If you’ve been to the dentist for an X-ray in the past few months, were you required to wear a lead apron?
If not, it’s because the American Dental Association (ADA) announced early this year that lead abdominal aprons or thyroid collars on patients during dental X-rays are no longer recommended.
Dr. Alan Lurie, professor and chair of the division of Oral and Maxillofacial Radiology at the UConn School of Dental Medicine, was instrumental in this monumental recommendation.
“It was time to make the practice match the science,” Lurie says.
Recommendations on the use of lead aprons in dentistry date to March 1970, when the National Council on Radiation Protection and Measurements (NCRP) set the original standards on shielding for dental X-rays.
In 2003, Lurie and a team of oral and maxillofacial radiologists from across the country wrote a new NCRP report superseding the March 1970 report. The updated report took a deep look into the existing science, showing that the risk estimates of getting a cancer from dental exposure were essentially so small that “the use of leaded aprons on patients shall not be required” if all other dose reduction techniques were used.
Finally, in 2019, Lurie co-chaired the most recent NCRP Committee on radiation safety in dentistry and a new report was issued that re-iterated the patient shielding statement in the 2003 report.
Lurie notes that when he started at the UConn School of Dental Medicine in 1973, the radiation dose from a single intraoral film was just under one radiation absorbed dose (rad), equal to 10,000 micrograys. The dose today from a single intraoral film is 1 to 2 micrograys, making the dosage 5,000 to 10,000 times less than it was in the 1970s.
“The doses are many orders of magnitude smaller, and that’s really significant — as they keep getting smaller, the risk is diminishing to levels so low that it becomes very hard even to explain it,” says Lurie.
Despite the science and advancements in X-ray technology, there was no formal change in patient shielding policy.
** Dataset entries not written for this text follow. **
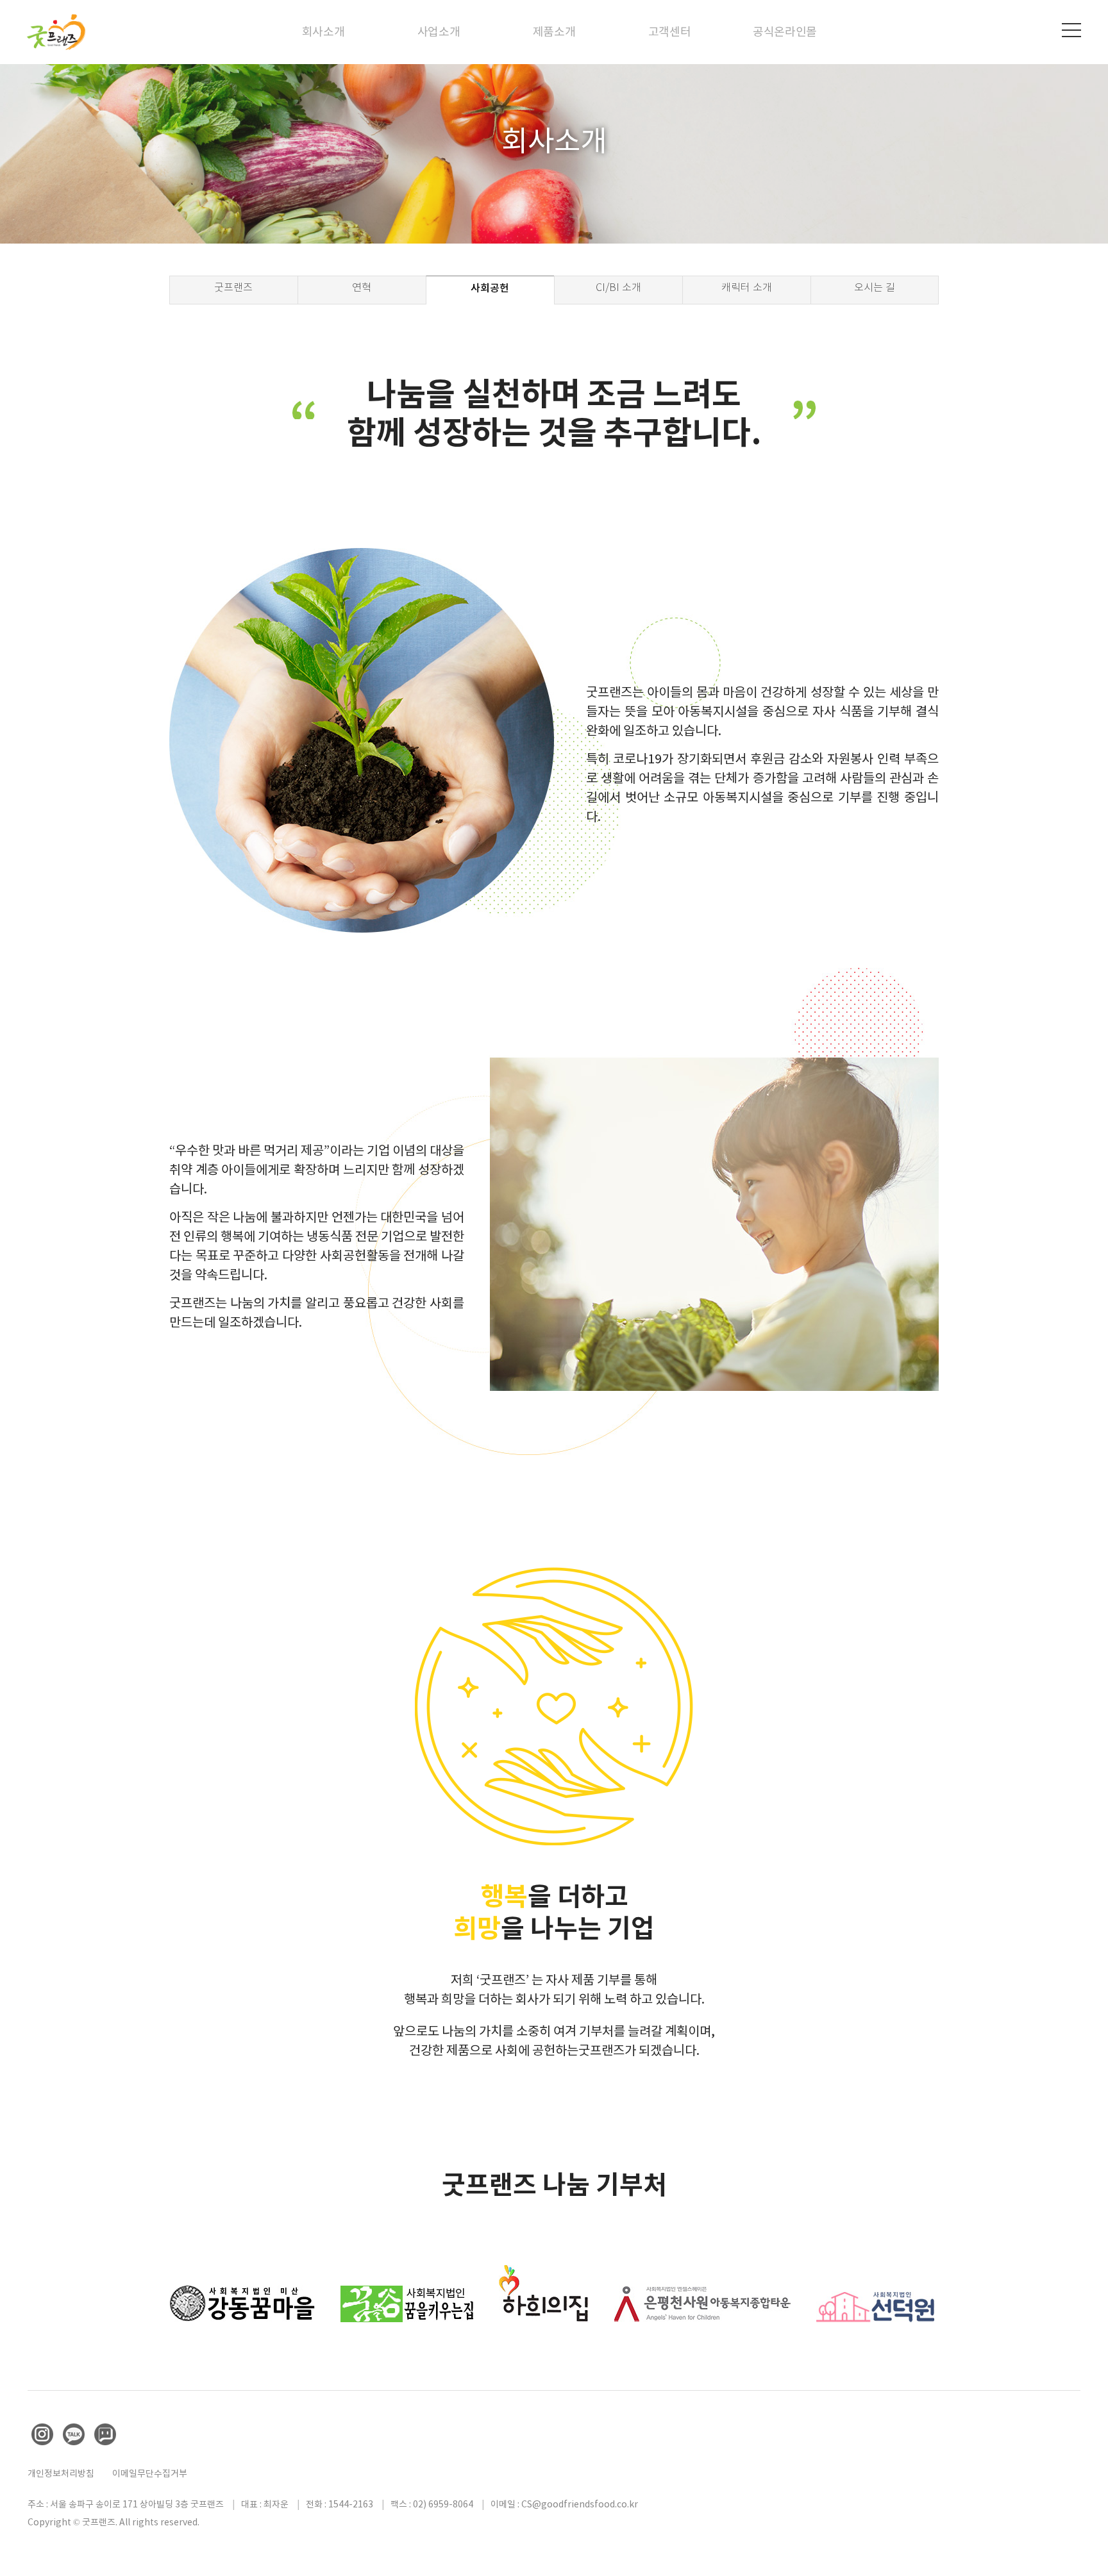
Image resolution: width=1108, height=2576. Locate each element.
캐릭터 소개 (746, 287)
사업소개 (438, 31)
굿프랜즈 (233, 287)
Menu (1071, 30)
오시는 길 (874, 287)
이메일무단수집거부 (149, 2473)
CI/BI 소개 (618, 287)
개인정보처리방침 (61, 2473)
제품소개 (554, 31)
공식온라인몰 (785, 31)
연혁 (361, 287)
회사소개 (323, 31)
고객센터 (669, 31)
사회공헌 (490, 287)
Patients expected to be shielded from radiation, and it was more convenient to just keep the status quo.
“The history has been that people have been shielded, and patients expect to be shielded,” Lurie says. “If patients don’t get shielded, they will ask why you don’t put a shield on. It’s a lot easier to put the shield on rather than go into a long explanation of risk estimates. How do you express to people that its tens of thousands less of a risk?”
Lurie says that while writing the recommendations in 2003 and 2019, the authors were judicious in the interest of the patient’s comfort to continue to use the shield, despite the science showing that it’s not necessary.
“We could not come out with a recommendation that says, ‘don’t use it,” Lurie explains.
In 2023, it was time for a change. Lurie and two former UConn dental residents, now senior radiology faculty members at other institutions, joined an ad hoc committee established by The American Academy of Oral and Maxillofacial Radiology (AAOMR) to develop a paper on patient shielding. The authors recommended discontinuing the use of shielding.
The paper, published in the Journal of the American Dental Association (JADA), confirmed the radiation doses are so low that the risks are negligible. It also acknowledged that the main problem in implementing this recommendation was potential public discomfort that would take lengthy and persistent public education efforts to overcome.
Lurie explains the placement of the paper in JADA was strategic — as the group hoped to reach as many dentists as possible. In February 2024, the ADA — citing the AAOMR paper — officially made the recommendation for all dentists to discontinue the use of lead aprons and thyroid shields on all patients.
According to Lurie, the recommendation has been well-received thus far by dentists he has interacted with over the past several months. Now, the focus shifts toward educating patients and reassuring them their dental X-ray examinations will not give them any long-term health problems.
“The science is very clear,” says Lurie. “Educating the public is a whole different thing.”